A few summers back, I was standing on a neighbor’s front lawn with a few friends, enjoying the host’s outdoor party.

At one point, one of the neighborhood kids walked up to me and said, “There’s an old man sitting on your front lawn.”

My house was about five or six doors down, and when I squinted I could barely make out the person to whom she was referring. I said, “Wow, you must really have good eyesight to know that’s an old man sitting there. All I can tell is that it’s someone reading a newspaper.”

She then replied, “That’s how I know he’s old. I can’t see his face, but if he’s reading a newspaper, he must be an old man.”

Ouch. That really hurt. I still read newspapers, and to be honest, I have been around the block a few times. But up until that moment, I had never really associated reading newspapers with being an old man.

I realize there are plenty of other ways to acquire your news these days, but one of the things I like about newspapers is that you can get so many other uses out of them once you’re finished reading them.

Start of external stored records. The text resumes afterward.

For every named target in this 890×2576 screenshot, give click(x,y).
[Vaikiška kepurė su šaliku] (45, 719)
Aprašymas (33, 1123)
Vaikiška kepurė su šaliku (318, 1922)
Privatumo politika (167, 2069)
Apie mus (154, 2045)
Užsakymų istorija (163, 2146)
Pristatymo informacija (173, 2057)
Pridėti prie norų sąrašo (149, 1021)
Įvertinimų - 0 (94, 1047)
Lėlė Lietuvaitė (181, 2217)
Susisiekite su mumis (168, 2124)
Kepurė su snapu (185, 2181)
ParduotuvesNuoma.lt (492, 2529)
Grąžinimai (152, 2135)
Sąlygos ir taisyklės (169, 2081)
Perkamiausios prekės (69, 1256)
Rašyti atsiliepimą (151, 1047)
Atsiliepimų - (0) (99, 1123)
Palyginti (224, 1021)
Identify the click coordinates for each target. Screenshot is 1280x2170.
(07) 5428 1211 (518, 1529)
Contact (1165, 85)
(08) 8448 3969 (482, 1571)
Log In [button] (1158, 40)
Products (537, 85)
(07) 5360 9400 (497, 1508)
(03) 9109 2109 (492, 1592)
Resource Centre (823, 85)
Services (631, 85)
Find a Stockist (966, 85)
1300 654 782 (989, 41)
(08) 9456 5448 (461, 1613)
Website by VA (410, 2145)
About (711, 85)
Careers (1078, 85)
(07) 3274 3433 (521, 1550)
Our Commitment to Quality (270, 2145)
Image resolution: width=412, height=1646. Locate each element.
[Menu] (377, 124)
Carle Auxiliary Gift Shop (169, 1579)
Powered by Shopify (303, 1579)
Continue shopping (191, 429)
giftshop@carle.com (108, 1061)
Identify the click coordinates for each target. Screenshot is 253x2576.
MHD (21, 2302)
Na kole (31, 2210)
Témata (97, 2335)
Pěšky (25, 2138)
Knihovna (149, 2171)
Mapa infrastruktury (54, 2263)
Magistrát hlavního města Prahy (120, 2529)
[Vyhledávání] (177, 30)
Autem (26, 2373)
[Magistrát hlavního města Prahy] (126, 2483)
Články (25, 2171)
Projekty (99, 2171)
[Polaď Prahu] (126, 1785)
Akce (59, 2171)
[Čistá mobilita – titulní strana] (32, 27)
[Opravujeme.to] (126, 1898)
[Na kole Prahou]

Here are seven you might want to consider:

  • Packing fragile items. Newspaper pages are great for wrapping dishware and other breakables prior to storage or moving.
  • Removing smudges. It seems strange to use something for cleaning that leaves ink on your hands, but it really does work on cleaning glass such as mirrors and windows.
  • Drying shoe and boot bottoms. When you enter your home with wet shoes or boots, remove them and place them on newspapers, which will absorb the moisture.
  • Ripen tomatoes. Wrap each tomato individually in newspaper and leave them on a counter, where they will ripen nicely.
  • Deodorize containers. Wad up a newspaper page or two and place it in a sealed food container overnight.
  • Dry the vegetable crisper. Refrigerator draws can collect moisture and start to smell, but lining them with newspaper can solve the problem.
  • Add to the compost pile. Newspapers make for good composting material, but don’t just toss them in the pile. Shred them first so that oxygen can flow through better.